---------- TASK INPUTS ----------

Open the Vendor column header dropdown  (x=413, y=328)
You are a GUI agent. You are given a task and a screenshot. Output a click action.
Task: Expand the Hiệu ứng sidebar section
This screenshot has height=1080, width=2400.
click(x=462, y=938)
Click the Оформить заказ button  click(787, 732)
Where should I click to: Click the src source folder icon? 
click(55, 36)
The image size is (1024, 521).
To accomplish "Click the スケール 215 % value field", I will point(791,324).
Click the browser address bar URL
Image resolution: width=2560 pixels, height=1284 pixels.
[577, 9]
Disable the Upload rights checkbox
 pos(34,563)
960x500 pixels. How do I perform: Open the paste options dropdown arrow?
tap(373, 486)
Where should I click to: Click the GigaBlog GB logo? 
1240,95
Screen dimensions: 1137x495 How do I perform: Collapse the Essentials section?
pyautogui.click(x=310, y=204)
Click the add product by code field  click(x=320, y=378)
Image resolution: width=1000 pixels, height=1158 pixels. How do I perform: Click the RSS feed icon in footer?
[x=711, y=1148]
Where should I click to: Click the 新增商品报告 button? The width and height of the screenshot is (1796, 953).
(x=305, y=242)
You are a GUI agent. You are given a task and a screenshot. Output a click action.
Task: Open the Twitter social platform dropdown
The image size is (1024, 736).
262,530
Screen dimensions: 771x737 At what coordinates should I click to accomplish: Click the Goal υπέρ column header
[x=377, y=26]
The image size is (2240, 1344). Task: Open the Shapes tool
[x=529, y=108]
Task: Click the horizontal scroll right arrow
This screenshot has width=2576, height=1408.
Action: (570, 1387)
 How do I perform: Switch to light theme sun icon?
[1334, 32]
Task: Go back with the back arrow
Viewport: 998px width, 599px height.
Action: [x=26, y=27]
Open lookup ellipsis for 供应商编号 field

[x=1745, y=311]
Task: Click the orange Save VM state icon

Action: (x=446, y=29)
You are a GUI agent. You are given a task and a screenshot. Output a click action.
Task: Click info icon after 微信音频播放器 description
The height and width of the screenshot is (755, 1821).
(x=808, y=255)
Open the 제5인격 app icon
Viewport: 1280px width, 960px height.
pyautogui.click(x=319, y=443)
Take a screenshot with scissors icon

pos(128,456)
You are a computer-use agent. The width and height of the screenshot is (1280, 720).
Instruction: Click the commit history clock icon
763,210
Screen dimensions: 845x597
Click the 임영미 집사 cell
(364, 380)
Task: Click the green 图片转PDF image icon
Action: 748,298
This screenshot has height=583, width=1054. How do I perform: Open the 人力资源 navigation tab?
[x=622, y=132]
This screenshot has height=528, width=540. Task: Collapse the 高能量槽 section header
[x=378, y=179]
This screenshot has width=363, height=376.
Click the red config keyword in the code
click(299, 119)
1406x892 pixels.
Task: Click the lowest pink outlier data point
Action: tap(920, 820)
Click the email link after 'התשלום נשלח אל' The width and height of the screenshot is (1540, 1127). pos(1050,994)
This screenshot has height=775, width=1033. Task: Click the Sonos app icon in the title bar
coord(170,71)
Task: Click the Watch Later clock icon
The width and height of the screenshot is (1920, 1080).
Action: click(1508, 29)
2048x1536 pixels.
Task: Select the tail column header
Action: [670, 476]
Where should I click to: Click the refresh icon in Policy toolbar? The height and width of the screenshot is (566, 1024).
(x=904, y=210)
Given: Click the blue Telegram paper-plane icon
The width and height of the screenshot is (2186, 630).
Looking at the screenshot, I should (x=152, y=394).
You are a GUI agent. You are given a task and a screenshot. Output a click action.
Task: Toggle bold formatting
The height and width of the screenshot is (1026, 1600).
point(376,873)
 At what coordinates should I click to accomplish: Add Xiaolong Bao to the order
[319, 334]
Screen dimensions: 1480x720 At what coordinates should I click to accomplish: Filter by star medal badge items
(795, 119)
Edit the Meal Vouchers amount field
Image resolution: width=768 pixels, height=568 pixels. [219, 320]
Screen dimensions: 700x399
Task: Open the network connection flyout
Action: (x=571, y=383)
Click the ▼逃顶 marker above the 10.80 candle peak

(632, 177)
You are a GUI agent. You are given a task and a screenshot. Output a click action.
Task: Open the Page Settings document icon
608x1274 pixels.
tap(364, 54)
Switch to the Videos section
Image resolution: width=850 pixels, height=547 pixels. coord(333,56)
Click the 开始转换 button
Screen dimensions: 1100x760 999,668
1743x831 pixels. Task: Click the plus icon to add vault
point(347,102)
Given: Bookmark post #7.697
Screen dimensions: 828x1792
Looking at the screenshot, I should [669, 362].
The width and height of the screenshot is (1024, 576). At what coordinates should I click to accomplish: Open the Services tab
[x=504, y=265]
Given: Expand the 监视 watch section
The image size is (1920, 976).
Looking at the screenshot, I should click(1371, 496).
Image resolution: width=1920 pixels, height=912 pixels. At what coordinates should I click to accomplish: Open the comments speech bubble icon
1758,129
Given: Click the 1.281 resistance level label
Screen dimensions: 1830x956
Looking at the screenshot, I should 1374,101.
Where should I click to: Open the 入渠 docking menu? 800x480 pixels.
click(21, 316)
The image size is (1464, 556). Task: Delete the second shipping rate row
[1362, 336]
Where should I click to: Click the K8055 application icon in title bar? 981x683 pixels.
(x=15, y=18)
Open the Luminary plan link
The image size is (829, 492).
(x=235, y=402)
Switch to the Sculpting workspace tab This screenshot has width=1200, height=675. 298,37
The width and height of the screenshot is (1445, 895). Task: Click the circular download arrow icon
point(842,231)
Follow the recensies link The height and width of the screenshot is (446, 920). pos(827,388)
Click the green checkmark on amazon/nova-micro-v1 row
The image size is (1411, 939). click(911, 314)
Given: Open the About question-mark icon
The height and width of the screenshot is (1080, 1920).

----------

WHAT IS REQUIRED:
Reproduce every one of the records above word for word, without changing anything.

FULL ANSWER:
Open the Vendor column header dropdown  (x=413, y=328)
You are a GUI agent. You are given a task and a screenshot. Output a click action.
Task: Expand the Hiệu ứng sidebar section
This screenshot has height=1080, width=2400.
click(x=462, y=938)
Click the Оформить заказ button  click(787, 732)
Where should I click to: Click the src source folder icon? 
click(55, 36)
The image size is (1024, 521).
To accomplish "Click the スケール 215 % value field", I will point(791,324).
Click the browser address bar URL
Image resolution: width=2560 pixels, height=1284 pixels.
[577, 9]
Disable the Upload rights checkbox
 pos(34,563)
960x500 pixels. How do I perform: Open the paste options dropdown arrow?
tap(373, 486)
Where should I click to: Click the GigaBlog GB logo? 
1240,95
Screen dimensions: 1137x495 How do I perform: Collapse the Essentials section?
pyautogui.click(x=310, y=204)
Click the add product by code field  click(x=320, y=378)
Image resolution: width=1000 pixels, height=1158 pixels. How do I perform: Click the RSS feed icon in footer?
[x=711, y=1148]
Where should I click to: Click the 新增商品报告 button? The width and height of the screenshot is (1796, 953).
(x=305, y=242)
You are a GUI agent. You are given a task and a screenshot. Output a click action.
Task: Open the Twitter social platform dropdown
The image size is (1024, 736).
262,530
Screen dimensions: 771x737 At what coordinates should I click to accomplish: Click the Goal υπέρ column header
[x=377, y=26]
The image size is (2240, 1344). Task: Open the Shapes tool
[x=529, y=108]
Task: Click the horizontal scroll right arrow
This screenshot has width=2576, height=1408.
Action: (570, 1387)
 How do I perform: Switch to light theme sun icon?
[1334, 32]
Task: Go back with the back arrow
Viewport: 998px width, 599px height.
Action: [x=26, y=27]
Open lookup ellipsis for 供应商编号 field

[x=1745, y=311]
Task: Click the orange Save VM state icon

Action: (x=446, y=29)
You are a GUI agent. You are given a task and a screenshot. Output a click action.
Task: Click info icon after 微信音频播放器 description
The height and width of the screenshot is (755, 1821).
(x=808, y=255)
Open the 제5인격 app icon
Viewport: 1280px width, 960px height.
pyautogui.click(x=319, y=443)
Take a screenshot with scissors icon

pos(128,456)
You are a computer-use agent. The width and height of the screenshot is (1280, 720).
Instruction: Click the commit history clock icon
763,210
Screen dimensions: 845x597
Click the 임영미 집사 cell
(364, 380)
Task: Click the green 图片转PDF image icon
Action: 748,298
This screenshot has height=583, width=1054. How do I perform: Open the 人力资源 navigation tab?
[x=622, y=132]
This screenshot has height=528, width=540. Task: Collapse the 高能量槽 section header
[x=378, y=179]
This screenshot has width=363, height=376.
Click the red config keyword in the code
click(299, 119)
1406x892 pixels.
Task: Click the lowest pink outlier data point
Action: tap(920, 820)
Click the email link after 'התשלום נשלח אל' The width and height of the screenshot is (1540, 1127). pos(1050,994)
This screenshot has height=775, width=1033. Task: Click the Sonos app icon in the title bar
coord(170,71)
Task: Click the Watch Later clock icon
The width and height of the screenshot is (1920, 1080).
Action: click(1508, 29)
2048x1536 pixels.
Task: Select the tail column header
Action: [670, 476]
Where should I click to: Click the refresh icon in Policy toolbar? The height and width of the screenshot is (566, 1024).
(x=904, y=210)
Given: Click the blue Telegram paper-plane icon
The width and height of the screenshot is (2186, 630).
Looking at the screenshot, I should (x=152, y=394).
You are a GUI agent. You are given a task and a screenshot. Output a click action.
Task: Toggle bold formatting
The height and width of the screenshot is (1026, 1600).
point(376,873)
 At what coordinates should I click to accomplish: Add Xiaolong Bao to the order
[319, 334]
Screen dimensions: 1480x720 At what coordinates should I click to accomplish: Filter by star medal badge items
(795, 119)
Edit the Meal Vouchers amount field
Image resolution: width=768 pixels, height=568 pixels. [219, 320]
Screen dimensions: 700x399
Task: Open the network connection flyout
Action: (x=571, y=383)
Click the ▼逃顶 marker above the 10.80 candle peak

(632, 177)
You are a GUI agent. You are given a task and a screenshot. Output a click action.
Task: Open the Page Settings document icon
608x1274 pixels.
tap(364, 54)
Switch to the Videos section
Image resolution: width=850 pixels, height=547 pixels. coord(333,56)
Click the 开始转换 button
Screen dimensions: 1100x760 999,668
1743x831 pixels. Task: Click the plus icon to add vault
point(347,102)
Given: Bookmark post #7.697
Screen dimensions: 828x1792
Looking at the screenshot, I should [669, 362].
The width and height of the screenshot is (1024, 576). At what coordinates should I click to accomplish: Open the Services tab
[x=504, y=265]
Given: Expand the 监视 watch section
The image size is (1920, 976).
Looking at the screenshot, I should click(1371, 496).
Image resolution: width=1920 pixels, height=912 pixels. At what coordinates should I click to accomplish: Open the comments speech bubble icon
1758,129
Given: Click the 1.281 resistance level label
Screen dimensions: 1830x956
Looking at the screenshot, I should 1374,101.
Where should I click to: Open the 入渠 docking menu? 800x480 pixels.
click(21, 316)
The image size is (1464, 556). Task: Delete the second shipping rate row
[1362, 336]
Where should I click to: Click the K8055 application icon in title bar? 981x683 pixels.
(x=15, y=18)
Open the Luminary plan link
The image size is (829, 492).
(x=235, y=402)
Switch to the Sculpting workspace tab This screenshot has width=1200, height=675. 298,37
The width and height of the screenshot is (1445, 895). Task: Click the circular download arrow icon
point(842,231)
Follow the recensies link The height and width of the screenshot is (446, 920). pos(827,388)
Click the green checkmark on amazon/nova-micro-v1 row
The image size is (1411, 939). click(911, 314)
Given: Open the About question-mark icon
The height and width of the screenshot is (1080, 1920).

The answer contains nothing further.